Modena, il giuramento del 207° Corso: nasce una nuova generazione di ufficiali
di Pierangelo Panozzo
MODENA – Nella solenne cornice del Palazzo Ducale, sede della storica Accademia Militare, si è rinnovato oggi uno dei riti più significativi della tradizione delle Forze Armate italiane: il giuramento degli allievi del 207° Corso ufficiali. Una cerimonia intensa, carica di emozione e simbolismo, che ha segnato l’ingresso ufficiale dei giovani cadetti nella comunità militare dello Stato.

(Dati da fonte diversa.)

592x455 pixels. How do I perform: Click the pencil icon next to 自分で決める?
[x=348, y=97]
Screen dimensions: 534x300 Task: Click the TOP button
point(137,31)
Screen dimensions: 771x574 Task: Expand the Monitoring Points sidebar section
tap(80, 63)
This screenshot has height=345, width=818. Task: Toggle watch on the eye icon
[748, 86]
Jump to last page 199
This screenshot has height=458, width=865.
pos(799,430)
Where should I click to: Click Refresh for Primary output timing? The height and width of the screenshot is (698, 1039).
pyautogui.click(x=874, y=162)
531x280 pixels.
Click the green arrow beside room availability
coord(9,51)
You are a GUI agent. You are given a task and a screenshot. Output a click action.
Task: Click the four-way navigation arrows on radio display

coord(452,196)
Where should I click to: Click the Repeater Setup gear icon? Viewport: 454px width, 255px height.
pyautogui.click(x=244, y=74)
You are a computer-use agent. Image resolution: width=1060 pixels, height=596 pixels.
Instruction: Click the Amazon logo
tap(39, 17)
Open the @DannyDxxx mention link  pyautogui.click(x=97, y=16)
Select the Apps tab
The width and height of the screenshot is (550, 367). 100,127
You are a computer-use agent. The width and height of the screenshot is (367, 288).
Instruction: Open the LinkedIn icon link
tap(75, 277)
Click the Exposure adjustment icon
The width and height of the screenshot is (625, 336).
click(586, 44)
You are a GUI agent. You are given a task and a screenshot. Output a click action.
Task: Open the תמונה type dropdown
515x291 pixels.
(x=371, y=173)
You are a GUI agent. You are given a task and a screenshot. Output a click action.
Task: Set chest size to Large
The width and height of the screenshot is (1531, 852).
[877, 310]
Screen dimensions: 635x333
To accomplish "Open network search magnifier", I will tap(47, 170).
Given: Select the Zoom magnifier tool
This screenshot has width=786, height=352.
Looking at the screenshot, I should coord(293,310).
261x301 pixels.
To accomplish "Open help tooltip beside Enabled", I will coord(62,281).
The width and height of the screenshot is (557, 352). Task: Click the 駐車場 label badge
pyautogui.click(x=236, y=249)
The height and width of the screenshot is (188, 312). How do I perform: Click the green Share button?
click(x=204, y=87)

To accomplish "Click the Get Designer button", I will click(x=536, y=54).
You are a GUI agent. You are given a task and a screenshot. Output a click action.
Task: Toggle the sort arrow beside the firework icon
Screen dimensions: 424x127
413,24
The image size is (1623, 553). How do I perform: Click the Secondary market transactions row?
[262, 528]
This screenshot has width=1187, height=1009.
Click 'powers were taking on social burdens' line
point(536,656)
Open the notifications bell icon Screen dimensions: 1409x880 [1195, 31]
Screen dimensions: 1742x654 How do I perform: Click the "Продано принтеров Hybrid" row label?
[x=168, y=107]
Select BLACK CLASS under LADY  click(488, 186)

Alla presenza del Ministro della Difesa, Guido Crosetto, delle massime autorità civili, militari e religiose, oltre che di centinaia di familiari giunti da tutta Italia, i cadetti hanno pronunciato la formula di fedeltà alla Repubblica Italiana davanti alla Bandiera dell’Istituto. Un momento solenne che rappresenta non solo un passaggio formale, ma l’assunzione pubblica di un impegno profondo: servire la Nazione con onore, disciplina e senso del dovere.
Il 207° Corso, composto da giovani destinati a diventare ufficiali dell’Esercito Italiano e dell’Arma dei Carabinieri, rappresenta la nuova generazione della leadership militare del Paese. Uomini e donne che hanno scelto di intraprendere un percorso di formazione rigoroso, fatto di studio universitario, addestramento militare e crescita personale, all’interno di una delle istituzioni più prestigiose e antiche d’Europa.
Nel suo intervento, il Ministro Crosetto ha rivolto parole di incoraggiamento ai cadetti, ricordando come il servizio nelle Forze Armate richieda oggi competenze, responsabilità e una forte coscienza dei valori democratici. In un contesto internazionale complesso e in continua evoluzione, ha sottolineato il Ministro, il ruolo degli ufficiali è sempre più centrale nel garantire sicurezza, stabilità e tutela degli interessi nazionali.
L’emozione è stata palpabile soprattutto tra i familiari degli allievi, molti dei quali hanno assistito per la prima volta a una cerimonia così carica di tradizione. Per i giovani cadetti, il giuramento rappresenta infatti uno dei momenti più significativi della loro vita: il punto di partenza di una carriera che li porterà, nei prossimi anni, ad assumere responsabilità operative e di comando al servizio del Paese.
Fondata nel XVII secolo e custode di una lunga tradizione militare, l’Accademia Militare di Modena continua a rappresentare il luogo in cui si formano i futuri comandanti dell’Esercito e dei Carabinieri. Il giuramento del 207° Corso rinnova così una storia secolare fatta di disciplina, valori e dedizione alla Repubblica.
Per i giovani allievi che oggi hanno pronunciato quelle parole solenni, si apre ora un percorso impegnativo ma straordinario: diventare ufficiali delle Forze Armate italiane, guidare uomini e donne in uniforme e servire l’Italia con responsabilità e spirito di sacrificio.
Un impegno che nasce da un giuramento, ma che accompagnerà tutta una vita.